O espaço enquadrado pela câmera permite uma mobilidade diante da representação da imaginação da índia. Um olhar visível diante da invisibilidade da representação das imagens. Através do olhar da diretora Jamille Fortunato e sua cumplicidade com a índia Carine Martines produziram imagens de uma cultura que sofre um genocídio histórico de sua população. Não sabemos o porquê a antiga casa tem agora outro dono e como foi esse processo, porém podemos entender a partir da história, como a imposição cultural e percepção de mundo estabeleceram nessa população indígena. As imagens ganham força na relação da fala da índia com seus objetos, sua casa, e o invisível se torna visível na medida em que o curta observa um cotidiano de uma criança no quintal de sua casa real e seu imaginário construído.

Olhar para o invisível é ir para além do que as imagens estão mostrando, seja o seu extracampo sonoro, imaginário, social ou histórico permite a visibilidade de questões que são dispositivos para uma problemática mais ampla. Talvez a proposta da índia “vamos fazer um filme invisível” seja nessa direção em uma outra análise, fazendo com o que o “mal não vença no final” e a questão seja maior divulgada e defendida com a ajuda do cinema. O quintal como metáfora do mundo, invisível na imagem, porém visível na relação com a sociedade que ela foi produzida. Apesar do filme ser produzido em 2015 e algumas reportagens de 2019, mostram o conflito permanece historicamente. Desde a década de 1990 os índios habitam lugares diversos por serem expulsos de sua terra de origem.

Conclusão

O que se torna visível quando olhamos para uma imagem? Como a imagem cinematográfica se relaciona com o que está fora dela? A sua aparência revela o que está diante dos nossos olhos, porém esconde as suas relações invisíveis fora dela. A perda cultural da indiazinha explicita na sua capacidade criativa e representativa sobre o mundo real urbano dos adultos com shoppings, salão de beleza, computador e televisão. O conto de fadas é europeu com Chapeuzinho Vermelho e Os três porquinhos. O estranhamento proporcionado pelo extracampo invisível nos coloca diante de uma relação de identificação ao mesmo tempo de estranhamento.

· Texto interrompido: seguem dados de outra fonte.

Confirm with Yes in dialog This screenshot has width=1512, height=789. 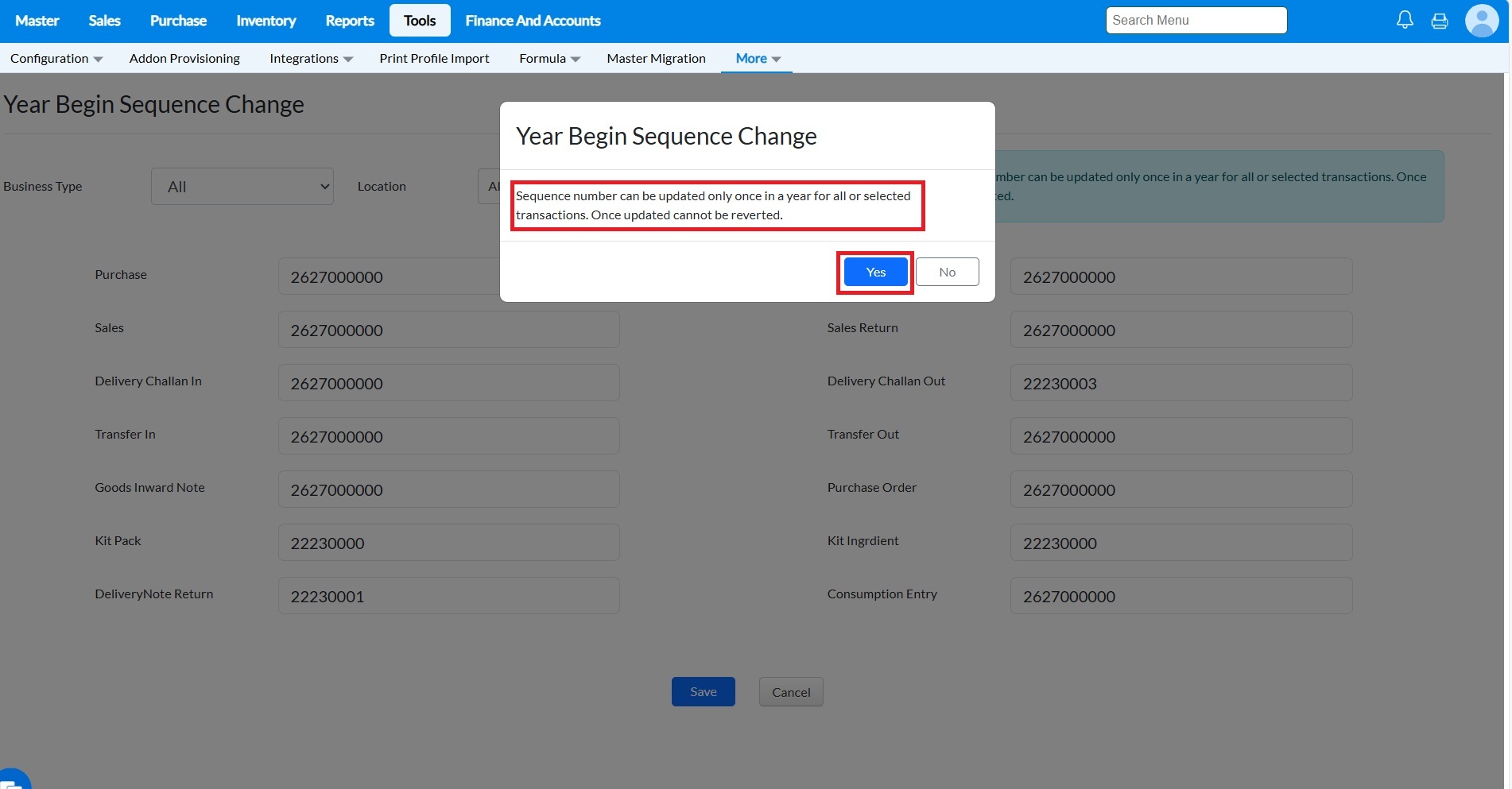click(875, 273)
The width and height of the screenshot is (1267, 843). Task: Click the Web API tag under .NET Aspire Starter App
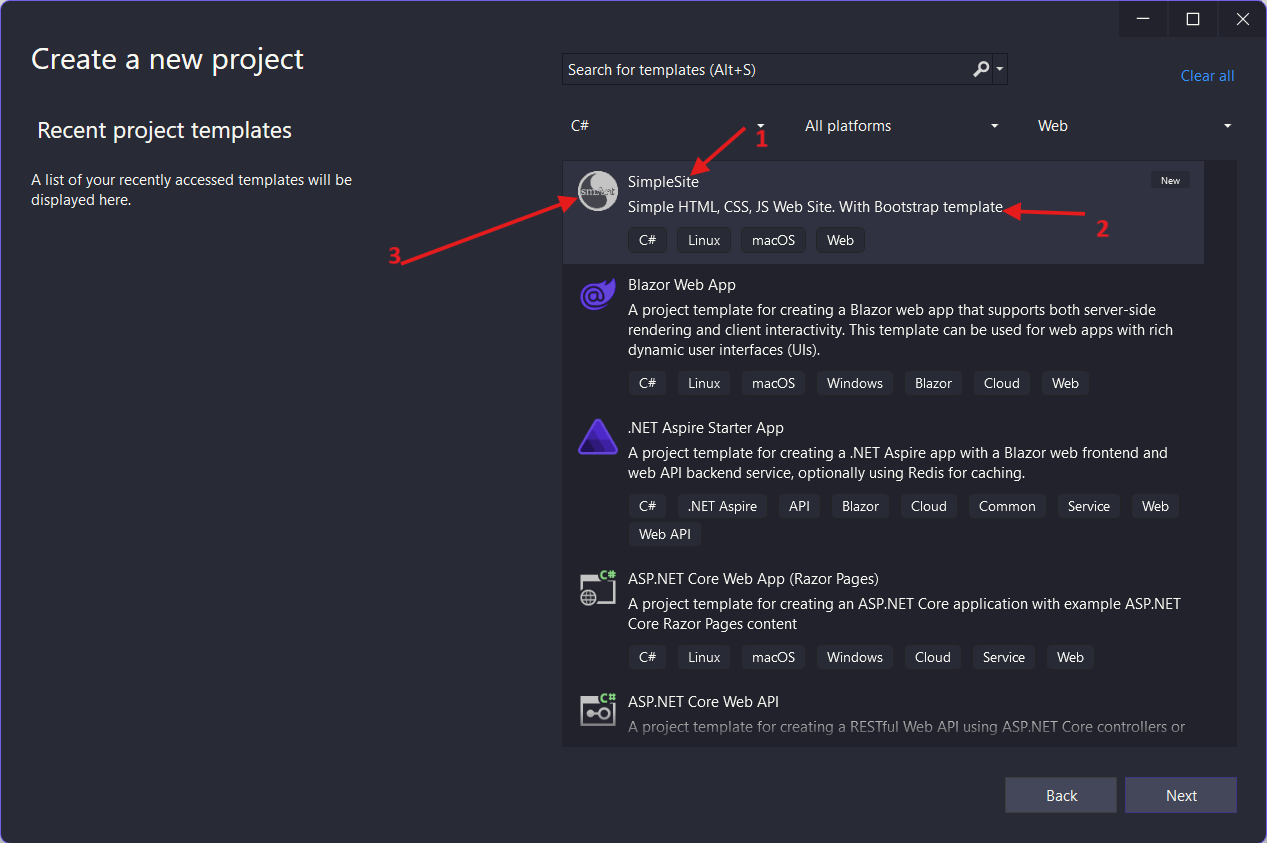[664, 534]
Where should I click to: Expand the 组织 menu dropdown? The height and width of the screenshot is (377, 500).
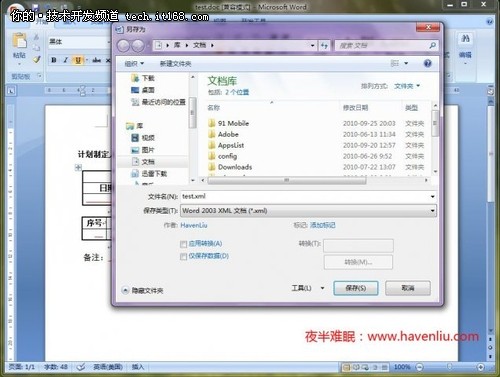point(134,64)
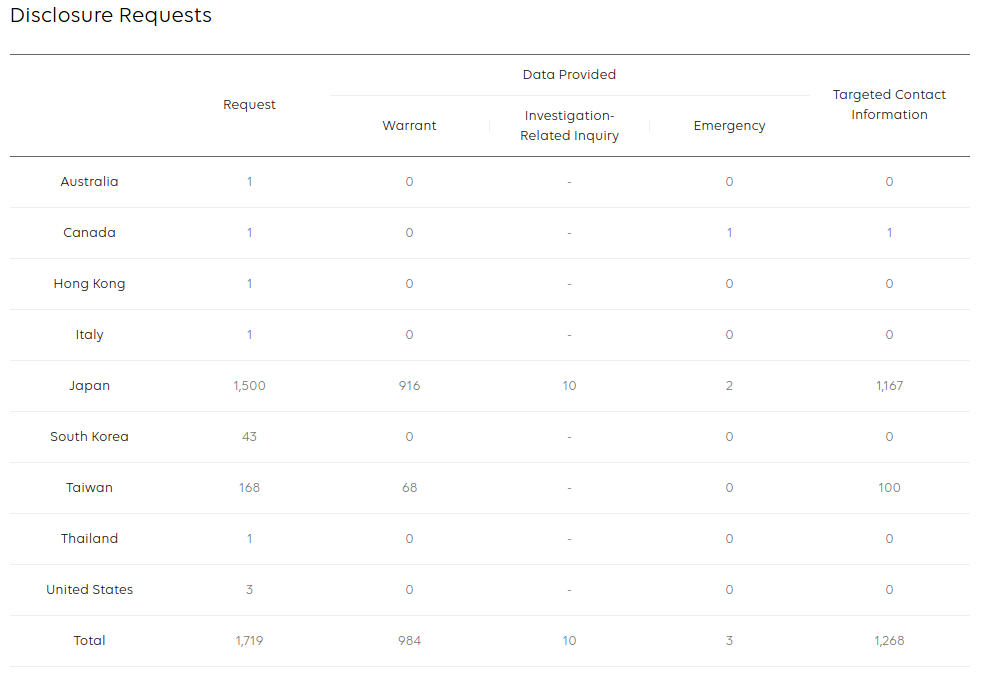This screenshot has width=994, height=689.
Task: Click the Disclosure Requests heading
Action: pyautogui.click(x=111, y=16)
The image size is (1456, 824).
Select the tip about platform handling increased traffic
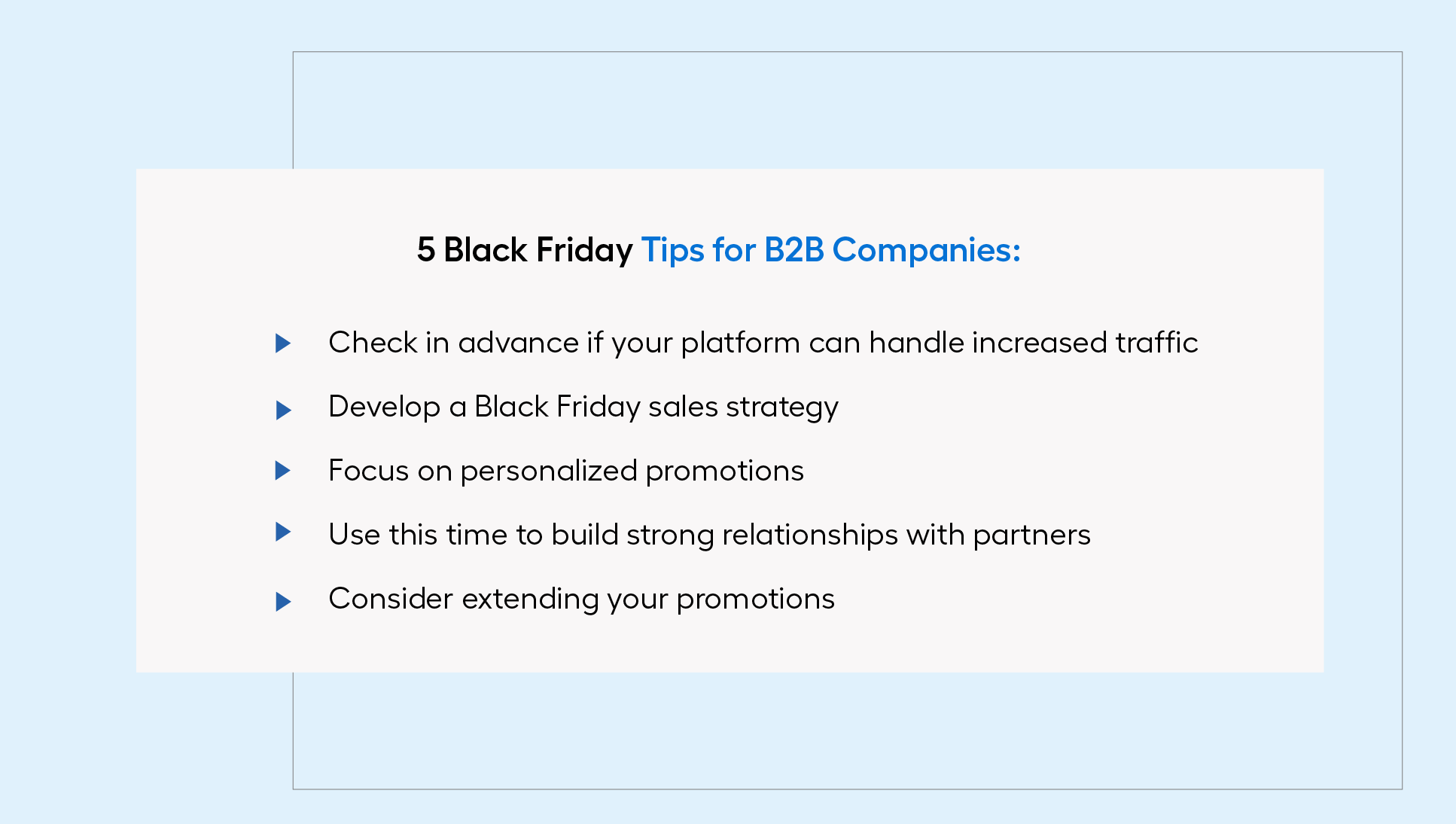click(763, 343)
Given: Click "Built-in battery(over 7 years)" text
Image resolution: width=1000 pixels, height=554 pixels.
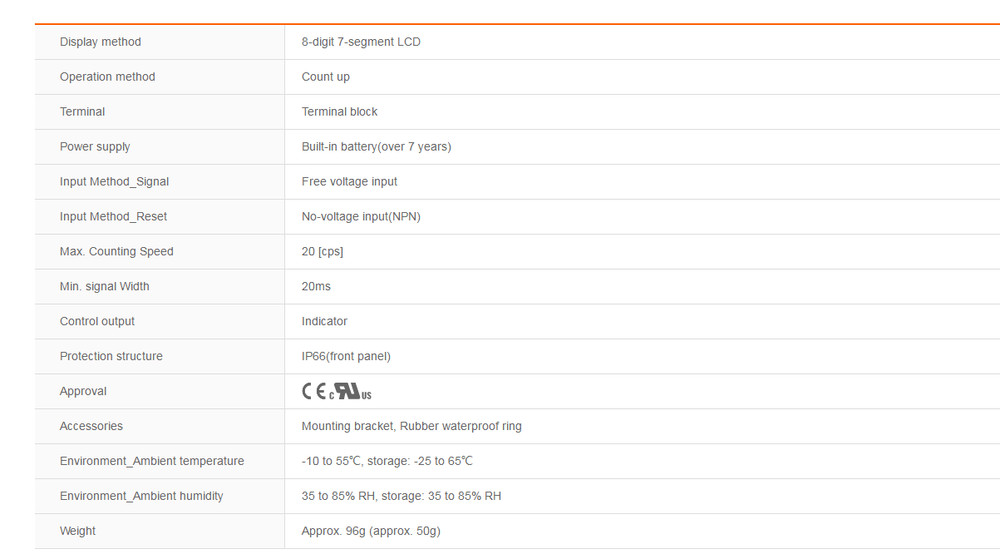Looking at the screenshot, I should pyautogui.click(x=376, y=147).
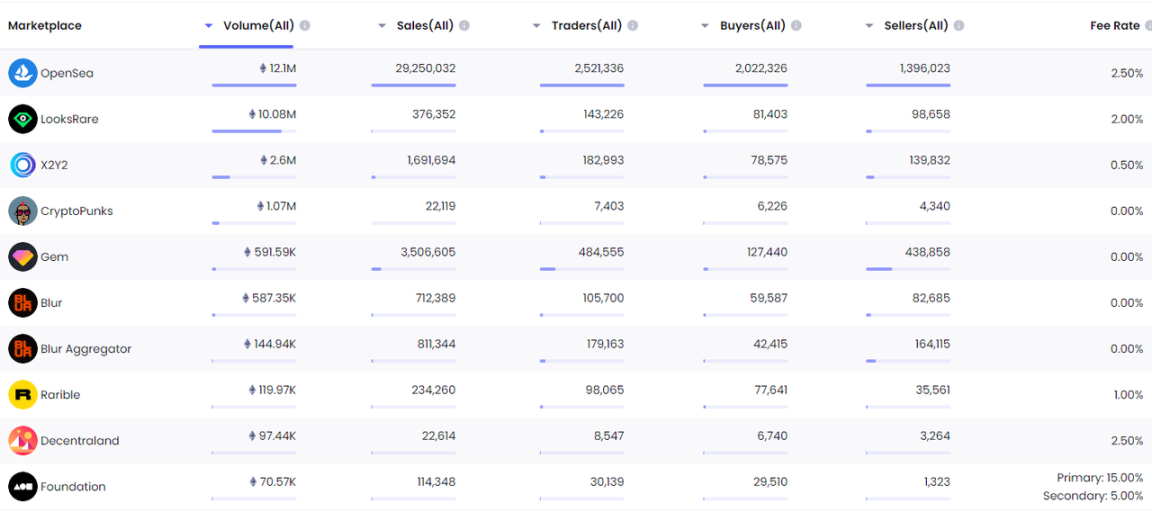This screenshot has height=512, width=1152.
Task: Click the Foundation black logo icon
Action: pyautogui.click(x=22, y=487)
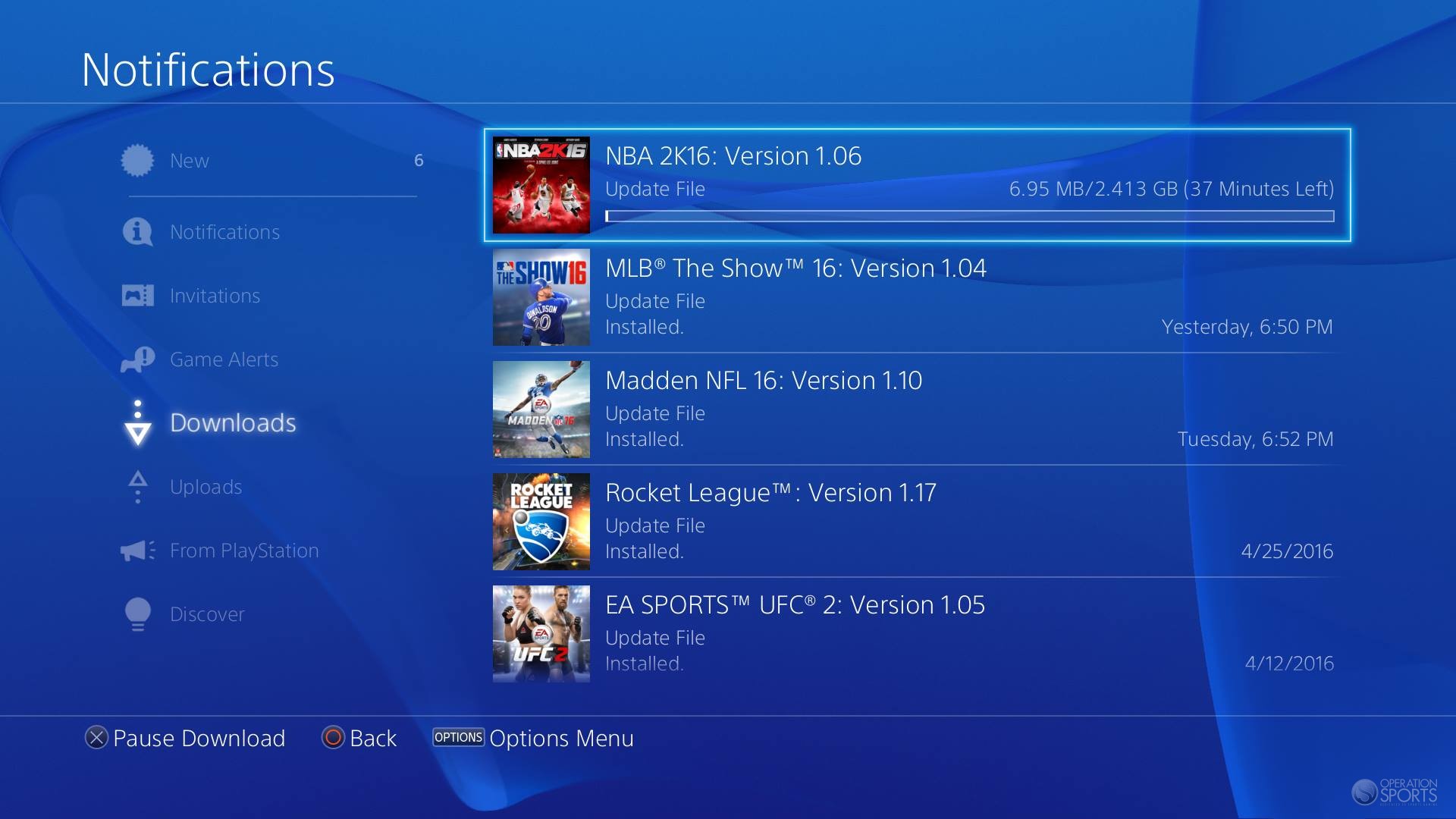Screen dimensions: 1456x819
Task: Select the MLB The Show 16 cover thumbnail
Action: [541, 297]
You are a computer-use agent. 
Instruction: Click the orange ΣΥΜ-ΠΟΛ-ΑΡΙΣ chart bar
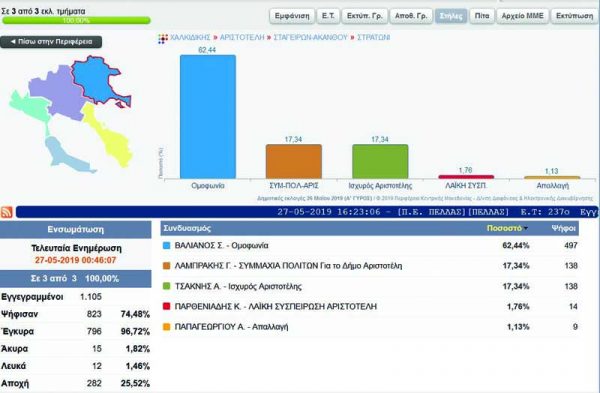coord(293,161)
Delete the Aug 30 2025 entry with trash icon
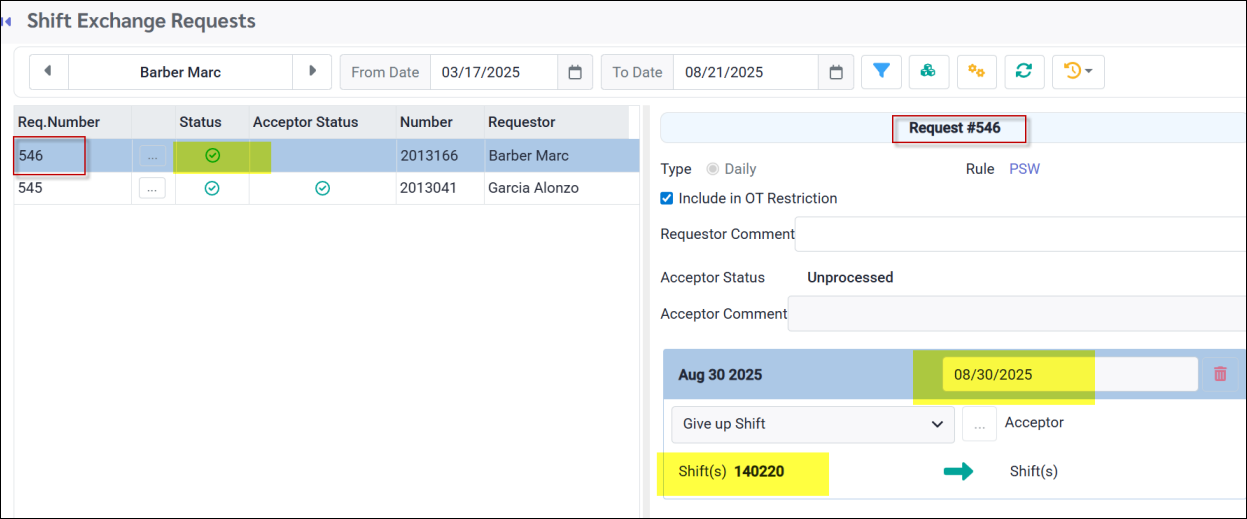This screenshot has height=519, width=1247. pyautogui.click(x=1220, y=374)
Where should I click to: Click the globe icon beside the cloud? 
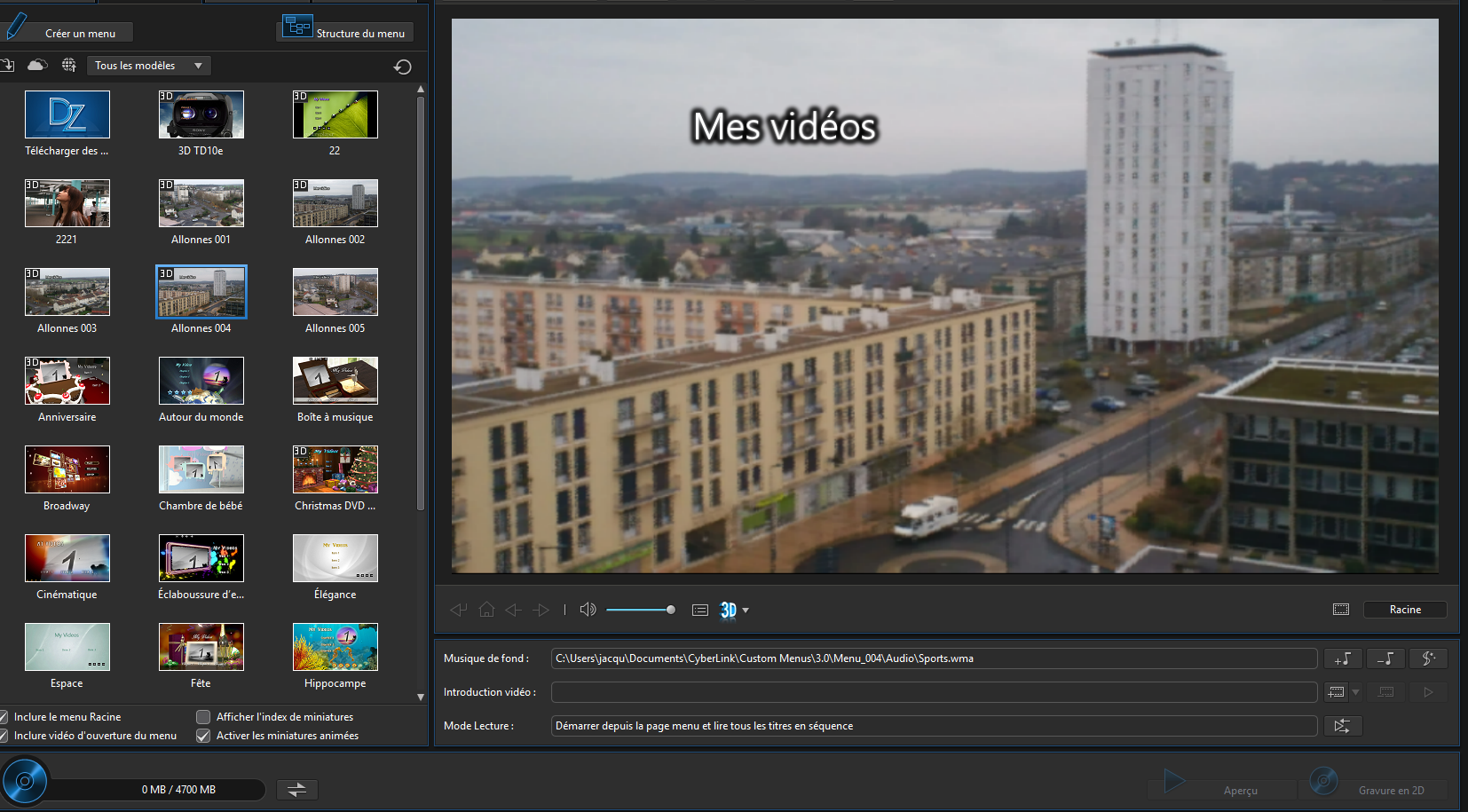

O exercício da Fotografia do Invisível aproxima o aluno ao extracampo fotográfico e sua relação de representação e denúncia. O invisível, em grande parte, está relacionado diretamente ao social e sua invisibilidade, o que não vimos quando passamos na rua, por exemplo. Na invisibilidade do povo Guarani-Kaiowá, desde dos anos 1990 habitam a beira da estrada BR-163, estrada longitudinal que liga o Rio Grande do Sul ao Pará, atravessando celeiros do agronegócio.

A sua invisibilidade é a mesma da foto retirada pelo aluno, em um contexto urbano, de pessoas a margem da sociedade. Se torna visível em um filme que representa uma imaginação de uma índia fora do seu contexto cultural e com uma imaginação reprodutora de uma cultura que não é sua de origem. O estranhamento dessas imagens acaba sendo um dispositivo para a busca do seu extracampo social, permitindo ao encontro do significado não aparente das imagens. É necessário que o invisível se torna visível na medida que o contexto social necessite. Um filme ou uma foto que mostra uma invisibilidade através do seu extracampo social permite que aquela imagem, síntese de múltiplas relações, sociais e culturais, represente a realidade e permita uma visibilidade dos fatos. O interessante que a fotografia do invisível, a própria invisibilidade está visível na foto.Sua aparencia é esconde mas ao mesmo tempo revela o seu objetivo.